Fun loving full back Alan Sanders was one of a generation of young home grown players vested with the unenviable task of restoring Everton in the 1950s back to their pre-war splendour. His chance came in the 1957/58 season when Everton's longstanding right back, Don Donovan, was called upon to replace the injured T. E. Jones in the centre of defence. Sanders impressed enough to supplant the Irishman and his first team career would extend into the tenure of Johnny Carey before he made way for the classy Scot, Alex Parker.

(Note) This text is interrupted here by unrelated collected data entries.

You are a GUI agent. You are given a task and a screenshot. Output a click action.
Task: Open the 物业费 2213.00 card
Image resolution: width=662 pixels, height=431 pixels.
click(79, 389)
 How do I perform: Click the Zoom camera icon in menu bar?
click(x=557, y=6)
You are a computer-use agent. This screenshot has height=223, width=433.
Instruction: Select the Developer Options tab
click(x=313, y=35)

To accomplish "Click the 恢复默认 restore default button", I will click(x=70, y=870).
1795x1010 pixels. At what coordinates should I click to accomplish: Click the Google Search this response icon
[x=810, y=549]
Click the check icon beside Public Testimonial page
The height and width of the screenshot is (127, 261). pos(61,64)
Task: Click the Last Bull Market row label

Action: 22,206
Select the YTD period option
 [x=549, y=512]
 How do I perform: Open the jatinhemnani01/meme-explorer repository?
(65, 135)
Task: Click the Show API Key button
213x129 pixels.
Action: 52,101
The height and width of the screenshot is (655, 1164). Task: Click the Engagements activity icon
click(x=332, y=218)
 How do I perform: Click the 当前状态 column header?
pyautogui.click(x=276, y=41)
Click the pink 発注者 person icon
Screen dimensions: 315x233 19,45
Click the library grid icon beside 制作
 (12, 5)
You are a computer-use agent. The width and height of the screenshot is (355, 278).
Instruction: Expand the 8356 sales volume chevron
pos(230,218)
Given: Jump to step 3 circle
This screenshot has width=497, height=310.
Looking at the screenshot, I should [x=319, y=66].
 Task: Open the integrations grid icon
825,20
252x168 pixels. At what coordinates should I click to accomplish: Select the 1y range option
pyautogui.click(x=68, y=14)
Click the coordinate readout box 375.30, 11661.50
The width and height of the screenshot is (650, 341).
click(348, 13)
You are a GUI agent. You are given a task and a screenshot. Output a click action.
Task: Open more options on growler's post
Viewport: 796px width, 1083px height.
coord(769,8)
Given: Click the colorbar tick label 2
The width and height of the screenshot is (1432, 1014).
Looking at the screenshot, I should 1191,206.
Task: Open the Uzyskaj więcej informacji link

He was, wrote the football historian Ivan Ponting, ‘a flamboyant right back with the stature of a body builder who radiated confidence; unfortunately, although he was blessed with a fair degree of ball skill for such a strapping man, he was a rather cumbersome mover who found it difficult to recover his ground if given the slip by a fleet footed opponent.’

Derek Temple remembered: 'Alan Sanders was a lad from Manchester: big, strong, not to be unkind, I didn't think he was the greatest player we ever had. He was a character - a bit mad. We had a billiard room at Everton. You went up a little spiral staircase from the dressing room and there were chairs in there and benches and two or three snooker tables. It's where we would relax after training and have something to eat.’

‘I always remember Alan Sanders getting Eddie Thomas and tying him to a chair and putting a load of newspaper under him and lighting it and then doing an Indian war dance around him! Old Frank Blundell who ran the place was going mad. He was crackers, Alan. There was mischief, but we were all young fellas with lots of energy.’

Parker's arrival saw chances limited for Sanders. It was a fate shared with many of his generation of home-grown players as the Moores millions started to make an impression on the club.  In November 1959 he was allowed to join Swansea Town and in the lower leagues his career flourished.